Je fais l’école à la maison pour mes trois enfants depuis le 18 mars.
Parce que je suis au chômage technique (et toutes les incertitudes que cela suscite) et que du coup « j’ai le temps ».
Parce que mon conjoint télétravaille.
Parce que j’en ai les capacités intellectuelles.
Parce que j’ai une connexion internet.
Ces moments de classe, je dois l’avouer, sont rarement de bons moments. On s’impose, cinq jours par semaine, une rigueur, des horaires, histoire de ne pas se laisser aller, mais aussi simplement car sans cette rigueur, on n’arriverait pas à suivre au vu de la quantité de travail donné.
Trois, quatre, parfois cinq heures par jour. Et pourtant, on ne vit pas de classe charnière : un CM1, deux sixièmes.
On l’a bien compris : pandémie ou non, il va falloir finir le sacro-saint programme. Alors on ne supervise, assiste, accompagne pas que des devoirs ou des TP. On fait des leçons : calculs de périmètre, fractions, accords des adjectifs, analyse de texte… Et j’en passe.
Parfois, il y a un petit mot fléché, un petit compte est bon, une vidéo et l’atmosphère est tout de suite plus détendue. Mais ces moments sont – trop – rares. Les cerveaux saturent. Tous les cerveaux !
Je ne suis pas enseignante, ce n’est pas mon métier, ce n’est pas ma vocation. On fait au mieux ; heureusement, les profs sont malgré tout présent-es : messagerie, téléphone, mail.
Mais nos enfants sont bons élèves ils s’en sortiront au final. Nous sommes chanceux, finalement.
Pourquoi l’école à la maison doit-elle remplir toutes les conditions de la vraie école, alors que nous n’avons pas nécessairement les connaissances, les formations pédagogiques requises, la capacité mentale de le faire ? Quelle pression a-t-on mis aux enseignant-es pour qu’ils et elles se retrouvent contraint-es à nous imposer une continuité pédagogique irréaliste et irréalisable pour la plupart des parents et des enfants ? À la fin de la journée de classe, je coche mentalement : c’est bon, une de plus, on l’a fait. Dans la douleur, mais on l’a fait. Mais n’aurions nous pas été mieux sans tout ça ? Et si on avait juste fait un gâteau ensemble, converti des mesures et écrit une recette à la place ?
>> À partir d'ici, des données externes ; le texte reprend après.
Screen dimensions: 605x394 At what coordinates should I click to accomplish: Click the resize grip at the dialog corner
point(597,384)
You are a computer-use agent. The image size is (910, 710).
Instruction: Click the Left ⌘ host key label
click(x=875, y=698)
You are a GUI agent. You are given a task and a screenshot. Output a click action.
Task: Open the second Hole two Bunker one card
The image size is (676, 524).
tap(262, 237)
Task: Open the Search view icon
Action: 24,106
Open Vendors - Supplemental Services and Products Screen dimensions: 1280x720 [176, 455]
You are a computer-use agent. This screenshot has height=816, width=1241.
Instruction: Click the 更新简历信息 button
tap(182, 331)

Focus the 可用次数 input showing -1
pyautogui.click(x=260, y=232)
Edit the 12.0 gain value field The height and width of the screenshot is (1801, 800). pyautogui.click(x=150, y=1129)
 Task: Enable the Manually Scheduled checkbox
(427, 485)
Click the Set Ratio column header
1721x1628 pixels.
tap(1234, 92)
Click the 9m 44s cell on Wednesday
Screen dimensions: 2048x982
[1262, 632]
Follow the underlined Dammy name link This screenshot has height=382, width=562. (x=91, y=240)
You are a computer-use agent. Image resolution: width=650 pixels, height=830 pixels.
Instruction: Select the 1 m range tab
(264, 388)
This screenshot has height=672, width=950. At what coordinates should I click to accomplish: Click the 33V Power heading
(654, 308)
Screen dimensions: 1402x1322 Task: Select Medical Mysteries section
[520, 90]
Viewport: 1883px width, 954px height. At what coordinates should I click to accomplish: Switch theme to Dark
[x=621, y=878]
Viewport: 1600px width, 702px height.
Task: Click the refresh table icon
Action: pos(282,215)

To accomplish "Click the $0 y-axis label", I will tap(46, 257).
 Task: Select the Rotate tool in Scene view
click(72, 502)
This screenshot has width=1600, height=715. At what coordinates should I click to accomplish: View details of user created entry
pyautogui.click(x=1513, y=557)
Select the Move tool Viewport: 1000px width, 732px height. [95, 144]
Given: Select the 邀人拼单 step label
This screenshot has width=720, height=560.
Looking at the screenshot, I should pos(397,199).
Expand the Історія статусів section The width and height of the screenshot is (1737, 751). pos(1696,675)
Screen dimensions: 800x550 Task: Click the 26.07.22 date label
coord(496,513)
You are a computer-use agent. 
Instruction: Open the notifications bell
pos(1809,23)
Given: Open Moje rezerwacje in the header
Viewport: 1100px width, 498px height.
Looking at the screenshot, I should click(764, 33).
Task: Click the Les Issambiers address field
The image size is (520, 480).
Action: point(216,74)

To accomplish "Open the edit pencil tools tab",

Sans la continuité pédagogique, nos enfants deviendraient-ils bêtes à manger du foin ? Le deviennent-ils après deux mois de vacances d’été ? Il me semble pourtant que non. Des jeux de société, des lectures, histoires contées, des moments passés ensemble dans cette situation unique, historique et anxiogène ne feraient-ils pas aussi bien l’affaire ?
Après ces longues journées, beaucoup, beaucoup de questions restent sans réponse.
Alors, j’ai une pensée pour tous les autres parents.
Ceux ou celles qui sont seul-e-s.
Ceux ou celles qui travaillent.
Ceux ou celles qui ne comprennent pas la consigne.
Ceux ou celles dont les enfants ne comprennent jamais la consigne.
Ceux ou celles qui ne parlent pas bien le français.
Ceux ou celles qui n’ont pas internet.
Ceux ou celles qui sont malades.
Ceux ou celles qui subissaient déjà l’inégalité des chances dans le monde d’avant.